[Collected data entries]
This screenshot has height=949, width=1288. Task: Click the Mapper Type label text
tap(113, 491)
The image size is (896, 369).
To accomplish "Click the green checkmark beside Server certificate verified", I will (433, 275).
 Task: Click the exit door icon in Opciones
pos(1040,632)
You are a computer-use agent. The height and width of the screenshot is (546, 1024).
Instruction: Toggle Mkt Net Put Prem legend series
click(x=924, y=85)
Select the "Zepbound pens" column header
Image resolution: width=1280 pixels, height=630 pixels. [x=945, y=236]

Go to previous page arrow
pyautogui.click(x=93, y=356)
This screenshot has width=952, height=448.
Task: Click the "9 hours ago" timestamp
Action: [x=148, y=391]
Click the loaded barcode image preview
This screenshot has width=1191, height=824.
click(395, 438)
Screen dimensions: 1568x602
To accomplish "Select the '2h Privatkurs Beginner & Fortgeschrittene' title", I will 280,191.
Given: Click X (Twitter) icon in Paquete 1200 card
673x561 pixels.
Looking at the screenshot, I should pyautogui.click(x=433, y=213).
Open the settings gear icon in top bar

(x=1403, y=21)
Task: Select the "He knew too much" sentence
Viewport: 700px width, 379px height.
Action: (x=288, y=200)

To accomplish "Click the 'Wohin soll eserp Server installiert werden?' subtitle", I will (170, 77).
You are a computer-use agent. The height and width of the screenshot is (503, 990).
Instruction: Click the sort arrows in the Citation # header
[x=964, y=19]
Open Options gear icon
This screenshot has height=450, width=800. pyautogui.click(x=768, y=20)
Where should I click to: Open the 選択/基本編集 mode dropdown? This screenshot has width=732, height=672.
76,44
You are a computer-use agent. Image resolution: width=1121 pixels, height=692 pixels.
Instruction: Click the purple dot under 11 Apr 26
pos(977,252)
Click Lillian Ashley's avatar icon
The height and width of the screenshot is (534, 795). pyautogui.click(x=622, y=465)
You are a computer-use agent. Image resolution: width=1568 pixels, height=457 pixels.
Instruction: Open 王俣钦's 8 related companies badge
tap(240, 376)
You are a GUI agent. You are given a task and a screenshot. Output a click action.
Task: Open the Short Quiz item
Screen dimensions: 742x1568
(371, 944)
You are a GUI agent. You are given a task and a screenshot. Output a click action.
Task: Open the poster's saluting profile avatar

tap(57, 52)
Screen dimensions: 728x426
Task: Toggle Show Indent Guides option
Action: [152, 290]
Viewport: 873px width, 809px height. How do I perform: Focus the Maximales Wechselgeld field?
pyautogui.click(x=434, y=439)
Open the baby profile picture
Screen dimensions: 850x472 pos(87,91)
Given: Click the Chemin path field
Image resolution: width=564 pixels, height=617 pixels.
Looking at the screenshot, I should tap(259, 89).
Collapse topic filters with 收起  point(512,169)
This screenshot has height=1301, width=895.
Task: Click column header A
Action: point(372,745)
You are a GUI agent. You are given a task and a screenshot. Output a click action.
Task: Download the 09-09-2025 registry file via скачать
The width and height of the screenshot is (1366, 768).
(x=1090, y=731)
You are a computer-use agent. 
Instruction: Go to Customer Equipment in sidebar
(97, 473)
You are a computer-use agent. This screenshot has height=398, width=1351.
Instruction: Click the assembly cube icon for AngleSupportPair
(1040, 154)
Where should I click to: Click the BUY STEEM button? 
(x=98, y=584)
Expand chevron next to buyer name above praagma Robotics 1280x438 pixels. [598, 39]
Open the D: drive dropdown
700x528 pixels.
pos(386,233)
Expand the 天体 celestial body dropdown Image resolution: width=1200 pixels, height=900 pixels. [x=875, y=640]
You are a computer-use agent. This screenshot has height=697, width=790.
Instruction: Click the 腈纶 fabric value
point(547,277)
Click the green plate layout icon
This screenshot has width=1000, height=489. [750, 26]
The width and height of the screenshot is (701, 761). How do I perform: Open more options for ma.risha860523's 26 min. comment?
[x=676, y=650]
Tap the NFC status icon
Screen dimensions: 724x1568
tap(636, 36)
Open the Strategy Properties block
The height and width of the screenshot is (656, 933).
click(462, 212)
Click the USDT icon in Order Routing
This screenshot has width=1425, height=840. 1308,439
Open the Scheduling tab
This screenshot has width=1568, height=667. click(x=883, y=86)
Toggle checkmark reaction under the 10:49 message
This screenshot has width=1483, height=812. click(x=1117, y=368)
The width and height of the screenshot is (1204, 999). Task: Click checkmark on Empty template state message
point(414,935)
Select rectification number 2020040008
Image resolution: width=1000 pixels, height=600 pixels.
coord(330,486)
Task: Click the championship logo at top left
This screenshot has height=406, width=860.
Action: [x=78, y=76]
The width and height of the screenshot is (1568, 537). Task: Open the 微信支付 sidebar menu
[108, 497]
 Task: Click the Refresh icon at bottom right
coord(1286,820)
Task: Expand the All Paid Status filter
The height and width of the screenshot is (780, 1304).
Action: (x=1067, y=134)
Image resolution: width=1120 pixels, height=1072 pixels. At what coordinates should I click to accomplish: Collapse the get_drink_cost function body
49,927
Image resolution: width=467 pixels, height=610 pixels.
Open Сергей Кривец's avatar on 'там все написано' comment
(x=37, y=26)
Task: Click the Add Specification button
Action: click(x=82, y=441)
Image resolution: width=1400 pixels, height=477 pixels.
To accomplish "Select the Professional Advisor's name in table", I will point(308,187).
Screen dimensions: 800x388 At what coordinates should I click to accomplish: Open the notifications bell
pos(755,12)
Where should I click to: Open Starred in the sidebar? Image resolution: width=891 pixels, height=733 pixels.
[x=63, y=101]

_Required action:_ Return the lines of the records that include the string "computer".

_Answer space:_
You are a computer-use agent. The height and width of the screenshot is (546, 1024).
You are a computer-use agent. The height and width of the screenshot is (503, 990).
You are a computer-use agent. Image resolution: width=1121 pixels, height=692 pixels.
You are a computer-use agent. Image resolution: width=1568 pixels, height=457 pixels.
You are a computer-use agent. 
You are a computer-use agent. This screenshot has height=398, width=1351.
You are a computer-use agent. This screenshot has height=697, width=790.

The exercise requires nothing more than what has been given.